King of West-Mauretania, ally of Caesar, ally of Mark Anthony

Bogud (died 31 BC) was a Berber king who ruled the western part of Mauretania from 49 BC to 38 BC. He is speculated to have been either the cousin or the brother of Bocchus II, though the lineage is unknown. An important ally of Julius Caesar, Bogud later supported Mark Antony in the power struggle between Antony and Octavian. He was killed at the siege of Methone prior to the Battle of Actium and his territory was seized by Bocchus.

==Biography==
===Early career===
Bogud was married to Eunoë.
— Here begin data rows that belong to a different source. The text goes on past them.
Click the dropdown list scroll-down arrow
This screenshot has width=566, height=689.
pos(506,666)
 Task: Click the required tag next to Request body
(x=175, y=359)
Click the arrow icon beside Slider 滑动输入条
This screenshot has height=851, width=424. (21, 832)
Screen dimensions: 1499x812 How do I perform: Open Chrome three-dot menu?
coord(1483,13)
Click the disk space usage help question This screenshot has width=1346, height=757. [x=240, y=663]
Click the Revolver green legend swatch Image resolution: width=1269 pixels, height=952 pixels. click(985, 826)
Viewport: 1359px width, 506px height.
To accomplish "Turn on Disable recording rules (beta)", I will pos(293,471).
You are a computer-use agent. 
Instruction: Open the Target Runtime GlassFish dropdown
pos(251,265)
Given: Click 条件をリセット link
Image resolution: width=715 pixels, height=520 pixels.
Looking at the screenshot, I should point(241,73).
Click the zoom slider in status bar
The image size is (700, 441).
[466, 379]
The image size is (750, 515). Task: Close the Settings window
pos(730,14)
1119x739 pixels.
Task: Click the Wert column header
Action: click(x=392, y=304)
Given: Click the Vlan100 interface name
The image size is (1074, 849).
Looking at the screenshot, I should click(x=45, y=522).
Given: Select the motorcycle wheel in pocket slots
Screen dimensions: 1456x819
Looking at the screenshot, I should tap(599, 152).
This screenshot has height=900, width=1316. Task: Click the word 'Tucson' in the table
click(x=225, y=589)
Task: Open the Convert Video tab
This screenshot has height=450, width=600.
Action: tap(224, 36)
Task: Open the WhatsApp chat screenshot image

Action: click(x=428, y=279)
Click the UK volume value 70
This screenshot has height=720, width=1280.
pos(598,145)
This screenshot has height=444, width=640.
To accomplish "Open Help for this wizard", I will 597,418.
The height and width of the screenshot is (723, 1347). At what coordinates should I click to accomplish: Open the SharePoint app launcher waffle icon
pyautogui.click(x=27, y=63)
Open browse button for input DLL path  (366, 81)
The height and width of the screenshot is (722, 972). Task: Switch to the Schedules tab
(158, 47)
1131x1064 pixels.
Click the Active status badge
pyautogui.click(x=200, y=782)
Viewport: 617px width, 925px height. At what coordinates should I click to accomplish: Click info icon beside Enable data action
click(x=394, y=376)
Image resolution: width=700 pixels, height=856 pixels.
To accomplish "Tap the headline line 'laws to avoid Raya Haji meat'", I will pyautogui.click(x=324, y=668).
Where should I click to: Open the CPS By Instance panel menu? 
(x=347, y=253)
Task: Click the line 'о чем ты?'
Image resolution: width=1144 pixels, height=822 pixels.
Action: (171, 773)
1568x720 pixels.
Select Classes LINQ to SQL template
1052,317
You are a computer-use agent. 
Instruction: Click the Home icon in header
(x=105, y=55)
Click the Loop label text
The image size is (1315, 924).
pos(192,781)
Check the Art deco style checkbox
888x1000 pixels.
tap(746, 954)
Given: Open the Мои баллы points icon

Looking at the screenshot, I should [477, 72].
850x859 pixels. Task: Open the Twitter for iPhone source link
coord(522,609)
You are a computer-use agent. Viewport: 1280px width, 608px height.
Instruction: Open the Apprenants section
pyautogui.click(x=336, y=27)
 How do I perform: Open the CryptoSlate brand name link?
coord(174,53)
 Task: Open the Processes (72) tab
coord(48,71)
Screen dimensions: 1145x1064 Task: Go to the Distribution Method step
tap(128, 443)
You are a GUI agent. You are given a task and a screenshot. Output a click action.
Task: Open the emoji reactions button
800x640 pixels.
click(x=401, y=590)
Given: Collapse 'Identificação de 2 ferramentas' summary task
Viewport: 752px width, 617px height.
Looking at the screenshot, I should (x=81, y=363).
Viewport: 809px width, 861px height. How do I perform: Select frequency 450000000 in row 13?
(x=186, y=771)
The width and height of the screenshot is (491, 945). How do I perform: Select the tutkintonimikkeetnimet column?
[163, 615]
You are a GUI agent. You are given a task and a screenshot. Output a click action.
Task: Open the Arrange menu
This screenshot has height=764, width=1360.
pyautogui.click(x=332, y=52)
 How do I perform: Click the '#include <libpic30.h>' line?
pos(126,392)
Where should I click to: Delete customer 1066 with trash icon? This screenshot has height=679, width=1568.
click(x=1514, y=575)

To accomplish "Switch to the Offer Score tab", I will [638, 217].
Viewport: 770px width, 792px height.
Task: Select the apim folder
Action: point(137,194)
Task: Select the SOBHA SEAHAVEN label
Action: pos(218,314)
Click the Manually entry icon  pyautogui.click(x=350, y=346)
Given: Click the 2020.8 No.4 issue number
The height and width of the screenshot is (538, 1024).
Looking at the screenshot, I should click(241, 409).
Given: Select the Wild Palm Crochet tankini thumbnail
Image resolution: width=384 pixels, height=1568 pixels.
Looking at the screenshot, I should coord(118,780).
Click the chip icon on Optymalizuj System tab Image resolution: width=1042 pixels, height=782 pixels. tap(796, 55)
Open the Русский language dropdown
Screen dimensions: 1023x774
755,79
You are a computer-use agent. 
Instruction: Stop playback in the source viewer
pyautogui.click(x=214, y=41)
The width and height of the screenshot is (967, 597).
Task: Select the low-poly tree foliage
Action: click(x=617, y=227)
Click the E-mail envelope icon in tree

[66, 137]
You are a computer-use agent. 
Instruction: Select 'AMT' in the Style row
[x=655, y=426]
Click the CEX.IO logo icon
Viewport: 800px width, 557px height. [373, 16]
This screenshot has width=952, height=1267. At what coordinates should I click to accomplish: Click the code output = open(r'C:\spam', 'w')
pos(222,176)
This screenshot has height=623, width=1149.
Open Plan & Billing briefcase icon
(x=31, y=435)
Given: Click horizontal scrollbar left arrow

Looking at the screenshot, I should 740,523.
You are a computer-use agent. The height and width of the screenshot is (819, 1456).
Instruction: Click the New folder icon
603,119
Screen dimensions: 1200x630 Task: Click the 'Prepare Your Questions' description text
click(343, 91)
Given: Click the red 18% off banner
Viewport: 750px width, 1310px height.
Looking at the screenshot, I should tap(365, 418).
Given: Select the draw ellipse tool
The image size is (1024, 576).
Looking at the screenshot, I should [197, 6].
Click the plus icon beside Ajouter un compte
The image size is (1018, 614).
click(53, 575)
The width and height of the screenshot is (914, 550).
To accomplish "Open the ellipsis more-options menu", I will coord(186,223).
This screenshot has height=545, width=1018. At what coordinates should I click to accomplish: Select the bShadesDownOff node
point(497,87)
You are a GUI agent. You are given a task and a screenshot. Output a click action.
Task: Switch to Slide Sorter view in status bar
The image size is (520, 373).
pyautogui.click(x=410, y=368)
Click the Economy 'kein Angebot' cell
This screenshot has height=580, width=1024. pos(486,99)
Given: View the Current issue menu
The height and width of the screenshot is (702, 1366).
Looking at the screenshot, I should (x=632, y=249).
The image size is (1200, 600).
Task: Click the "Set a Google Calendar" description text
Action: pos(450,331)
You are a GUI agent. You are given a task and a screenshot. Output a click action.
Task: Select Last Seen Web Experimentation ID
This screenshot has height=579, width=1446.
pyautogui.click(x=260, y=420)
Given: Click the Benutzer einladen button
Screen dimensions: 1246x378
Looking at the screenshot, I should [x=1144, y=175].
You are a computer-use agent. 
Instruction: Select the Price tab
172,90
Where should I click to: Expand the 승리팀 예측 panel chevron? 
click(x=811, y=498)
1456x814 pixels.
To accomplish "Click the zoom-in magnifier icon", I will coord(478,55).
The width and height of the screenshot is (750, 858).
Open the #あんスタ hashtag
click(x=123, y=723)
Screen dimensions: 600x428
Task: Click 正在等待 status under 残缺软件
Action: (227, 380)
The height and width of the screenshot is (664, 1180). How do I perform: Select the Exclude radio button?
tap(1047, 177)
At an unspecified time he mounted an expedition along the Atlantic coast, seemingly venturing into the tropics. When he returned he presented his wife with gigantic reeds and asparagus he had found on the journey.

===Support for Caesar===
Both Bogud and Bocchus backed the Roman general Julius Caesar in his struggle against the supporters of Pompey the Great in Africa (49–45 BC). In an attempt to undermine support for Caesar, Gnaeus Pompey attacked Bogud's territory, but was driven back. This only provoked Bogud into full-scale action against the Pompeians. Caesar sent P. Sitius to aid Bogud in an attack on the territory of King Juba I of Numidia, whose army was advancing to join the Pompeians. Sitius and Bogud captured the town of Cirta, forcing Juba to return home with his army, abandoning the Pompeians.

On Caesar's victory over the Pompeian forces led by Metellus Scipio at the Battle of Thapsus (on the coast of modern Tunisia) in 46 BC, Bocchus was given control of much of Numidia taken from Juba. Bogud also participated in the Battle of Munda, launching an important attack on the rear of the Pompeian army that provoked the Pompeians in a confused reaction that soon broke their forces.

===Spain===
During Quintus Cassius Longinus's governorship of Hispania Ulterior, a rebellion occurred which threatened Caesar's regime, which had never been popular in Spain. Cassius asked for support, which Bogud provided. However, Marcus Aemilius Lepidus intervened on Caesar's orders to mediate. Lepidus helped to restore order, but negotiated an agreement with the rebels. A surprise attack by Bogud's auxiliaries was defeated and Cassius was forced to resign. Bogud then withdrew back to Mauretania.

===Support for Antony===
After Caesar was assassinated in 44 BC, the two Mauretanian rulers took opposite sides in the split that developed in the Caesarian forces. Bogud supported Mark Antony, while Bocchus stood by Octavian (later the emperor Augustus). About 38 BC, Bocchus seized Bogud's territory while Bogud was campaigning in Spain and forced him to flee to Antony in the east. Bocchus then became sole ruler of Mauretania and was so confirmed by Octavian. Bogud died in Antony's Actium campaign, during the fighting at Methone. On his own death, King Bocchus II willed Mauretania to Octavian in 33 BC.